Start of Information

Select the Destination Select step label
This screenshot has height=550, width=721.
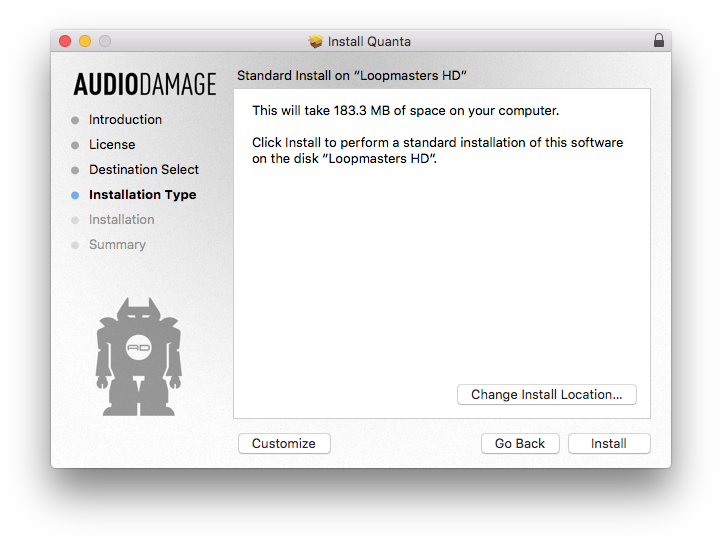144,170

End of Information
Start of Information

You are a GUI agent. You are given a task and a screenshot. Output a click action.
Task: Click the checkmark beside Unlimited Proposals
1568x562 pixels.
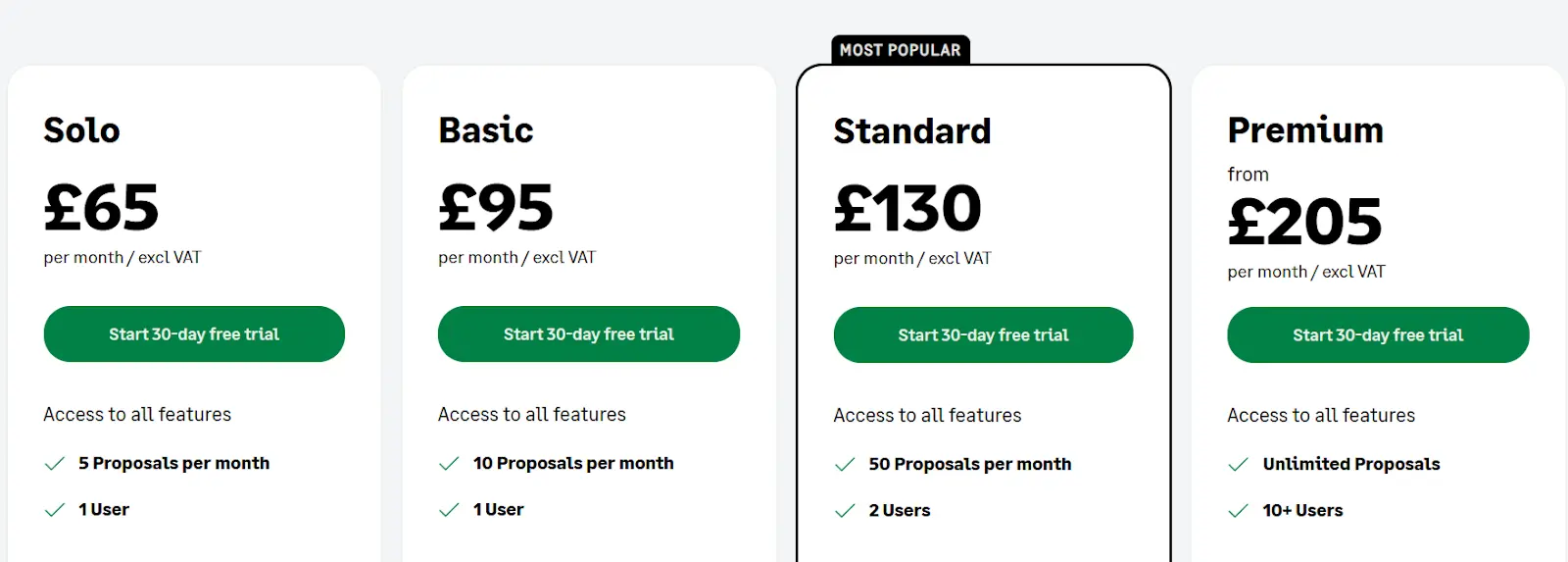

End of Information

_Exercise objective_
What are the lines, exactly as written above, from the line with "Task: Click the" to the line with "1568x562 pixels.", both included? Output only those.

_Result for this exercise_
Task: Click the checkmark beside Unlimited Proposals
1568x562 pixels.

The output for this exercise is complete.